We were shocked by your attitude towards safe injection sites as featured in the programme. These services operate to reduce drug-related deaths, and also have a track record of increasing the number of drug users engaging with treatment. Your dismissal of them as "well run crack houses" not only paints a very one-sided picture while ignoring the evidence which you could have presented (instead of relying on your initial gut reactions), but it also contradicts your earlier point about a crack house just being a "house full of poor people". This terminology adds to the negative stereotyping of drug users that is wholly unnecessary, especially if trying to take a "pragmatic approach" to the harms experienced by people who use drugs.
Again, your dismissal of methadone treatment is irresponsible. For many people methadone, in combination with psychosocial therapy, has worked. By using terms like "parking people on methadone" – a clichéd term which sounds like it originated in The Daily Mail, you are feeding back into popular misconceptions and myths. There have been numerous studies on methadone maintenance treatment. When evaluated against various "drug-free" alternative treatments, MMT has been found to consistently perform better in treatment retention and in reducing heroin use (Bal and Ross 1991; Mattick, Breen, Kimber, et al., 2003; Marsch, 1998). Furthermore, "parking people on methadone" actually has been shown to be more effective than towing people away. Patients staying in treatment for longer periods of time showed greater improvements than those who stayed in treatment for shorter periods (Sells and Simpson, 1976; Simpson, 1993). Quick fix approaches to drug dependency, which may appeal to the saviour complex in us, is the delusion that needs to be fixed.
In summary Russell, while we understand that abstinence-only treatment has worked for you, we would emphasise that drug dependency is a very personal matter that can occur for any number of reasons both internal and external to the individual, and as such the best way of attaining the outcomes desired (be that moderation of drug use or abstinence) varies from person to person.

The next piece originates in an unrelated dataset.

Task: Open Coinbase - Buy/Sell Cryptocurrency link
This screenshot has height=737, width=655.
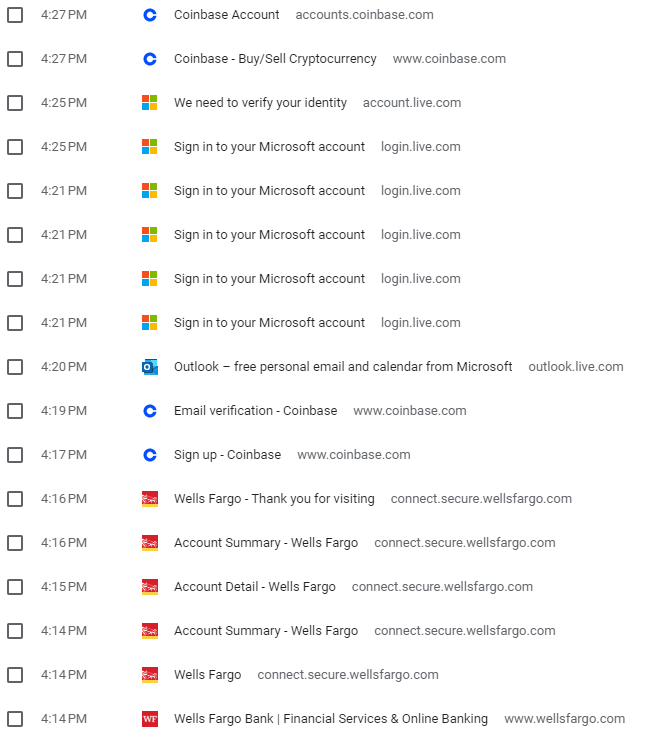Action: point(275,59)
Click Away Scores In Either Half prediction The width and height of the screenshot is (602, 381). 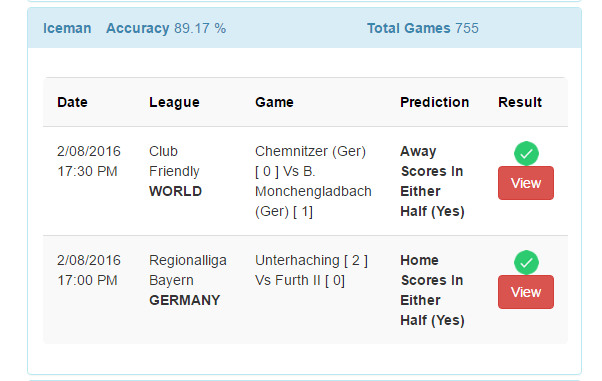click(x=432, y=181)
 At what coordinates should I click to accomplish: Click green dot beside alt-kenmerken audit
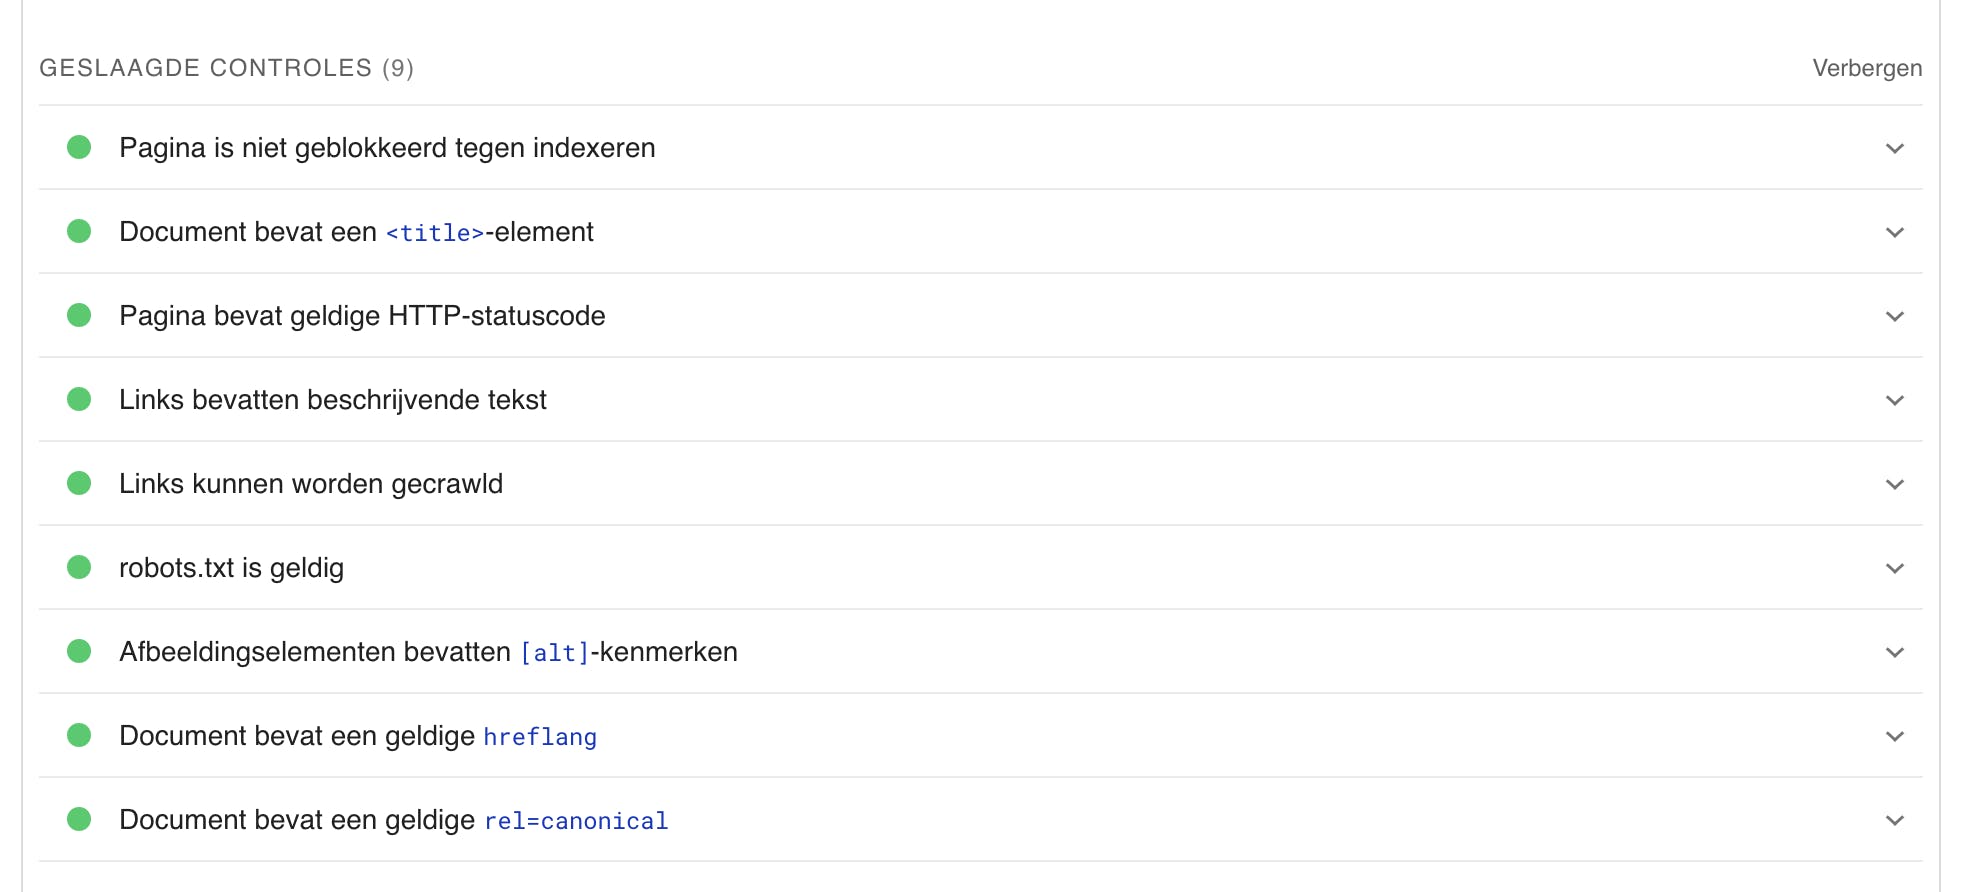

We would also highlight that the type of drug user featured on your programme, while matching the stereotype most viewers were expecting to tune in and see, does not represent the vast majority of people who use drugs, heroin or otherwise. As a result your programme has acted to perpetuate this stereotype.
Finally your view of addiction, clearly based on the Minnesota model, which emphasises the chronic nature of "addiction", and asserts that all drug use leads to "addiction" (or at least harm) is false. Again, your opinions here have acted to reinforce the very narrative you are attempting to challenge.
We fear, and we are confident that we speak for many of those who work with people who use drugs, or who otherwise research or study drug use and drug-related problems, that your personal views may have already caused great damage, given your public status and following. While we respect and welcome your help in drawing attention to the drug policy reform debate, we would ask that you open your mind beyond your own personal experience of "addiction" and consider some of the wider research and experiential evidence before filming another programme.
We would welcome further discussion with you about any of the issues raised in this letter to help us both accomplish our shared goal of drug policy reform.